作業指示 -
1. 本文の「国内では、非収益活動のうちス」から「課題を明らかにすることです。」までを、一字一句変えずに書き写してください。
2. 本文の内容をもとに、次の問いに答えてください。
(a) この論文が掲載された論文集の名称と、その巻と号は何ですか。
(b) 東京都と柏市の制度の概要と運用は、どのような調査で把握されましたか。
(c) 路上イベントなどの許可で必要な道路使用許可は、どの法律によるものですか。

本文 -
日本大学理工学部建築学科(都市計画研究室(泉山ゼミ))の泉山塁威(いずみやま・るい)・助教と、猪飼洋平(一般社団法人ソトノバ・パートナー)、松川真友子(フリーランス)は、「公共空間におけるバスカー制度の可能性と課題―東京都「ヘブンアーティスト事業」、柏市「ストリートミュージシャン登録制度」及びメルボルン市「Busking Permits」との比較を通じて―」の研究成果を発表しました。研究により、国内の公共空間におけるバスカー制度導入の可能性と課題を許可制度、普及啓発事業、活動場所、政策的位置付けの考察を通して明らかにしました。

掲載論文

「公共空間におけるバスカー制度の可能性と課題―東京都「ヘブンアーティスト事業」、柏市「ストリートミュージシャン登録制度」及びメルボルン市「Busking Permits」との比較を通じて―」泉山塁威、猪飼洋平、松川真友子、日本建築学会計画系論文集、第87巻、第800号、pp. 1975-1986、2022年10月 査読有り

1.発表者

・泉山塁威 日本大学理工学部建築学科・助教 都市計画研究室(泉山ゼミ)
・猪飼洋平 一般社団法人ソトノバ・パートナー
・松川真友子 フリーランス

2.論文概要

これまでの公共空間活用の規制緩和は収益活動が中心であり、エリアマネジメント団体などの団体による道路占用許可が緩和されてきました。また、主に規制緩和されたのは道路法の道路占用許可の緩和であり、路上イベントなどの許可で必要な道路使用許可(道路交通法)は規制緩和がなされていないのが現状です。

国内では、非収益活動のうちストリートライブやパフォーマンスを行うバスカーは基本的には個人で活動しており、駆け出しの際には路上ライブや路上パフォーマンスを行い、著名になってくるとイベントなどに呼ばれるようになります。東京都の「ヘブンアーティスト事業」などの個別の事業はあるが、公共空間におけるバスカーなどの個人のアクティビティにはあまり焦点が当たっていません。イギリス・エコノミスト誌「世界で最も住みやすい都市ランキング」で2017年まで長年1位だったオーストラリア・ヴィクトリア州・メルボルン市では、恒常的にストリートパフォーマーの活動が見られました(Photo1)。これに対し、筆者は国内のようにエリアマネジメント団体のイベントだけでなく、個人のバスカーが公共空間で活動するための制度や仕組みについて問題意識を持ちました。

本研究の目的は国内のバスカー制度の概要と課題を把握した上で、海外のバスカー制度との比較により、国内の公共空間におけるバスカー制度導入の可能性と課題を明らかにすることです。

本研究の方法は、2章で国内のバスカー制度として、東京都「ヘブンアーティスト事業」、柏市「ストリートミュージシャン登録制度」の概要と運用の把握を、インタビュー調査により行いました。3章で海外都市におけるバスカー制度として、メルボルン市の「Busking Permits」を対象とし、文献調査及びメールインタビューより制度の概要と運用の把握を行いました。4章では、2章、3章で得られた制度概要と実態把握から、バスカー制度の運用の比較考察を行いました。5章では国内における公共空間におけるバスカー制度の可能性と課題を考察しました。

収録データ -
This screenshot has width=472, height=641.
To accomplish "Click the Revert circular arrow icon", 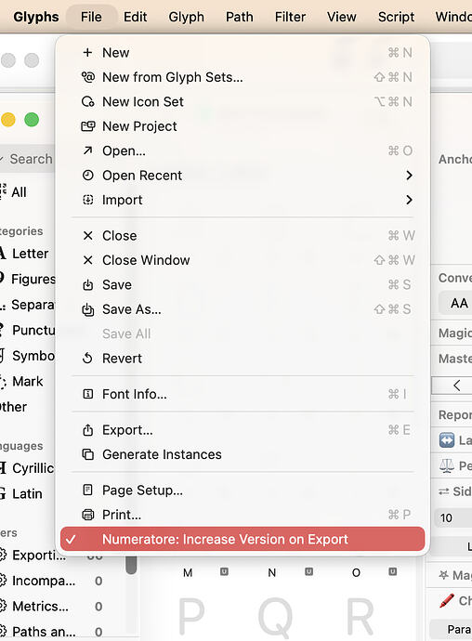I will 87,358.
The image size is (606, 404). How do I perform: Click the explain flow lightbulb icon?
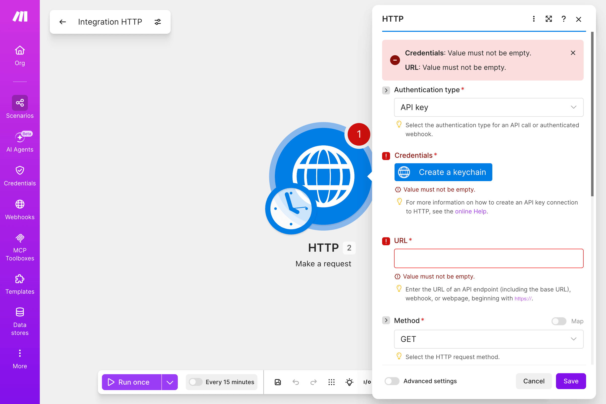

問題の解答 -
1.
国内では、非収益活動のうちストリートライブやパフォーマンスを行うバスカーは基本的には個人で活動しており、駆け出しの際には路上ライブや路上パフォーマンスを行い、著名になってくるとイベントなどに呼ばれるようになります。東京都の「ヘブンアーティスト事業」などの個別の事業はあるが、公共空間におけるバスカーなどの個人のアクティビティにはあまり焦点が当たっていません。イギリス・エコノミスト誌「世界で最も住みやすい都市ランキング」で2017年まで長年1位だったオーストラリア・ヴィクトリア州・メルボルン市では、恒常的にストリートパフォーマーの活動が見られました(Photo1)。これに対し、筆者は国内のようにエリアマネジメント団体のイベントだけでなく、個人のバスカーが公共空間で活動するための制度や仕組みについて問題意識を持ちました。

本研究の目的は国内のバスカー制度の概要と課題を把握した上で、海外のバスカー制度との比較により、国内の公共空間におけるバスカー制度導入の可能性と課題を明らかにすることです。

2.
(a) 日本建築学会計画系論文集の第87巻、第800号です。
(b) インタビュー調査です。
(c) 道路交通法です。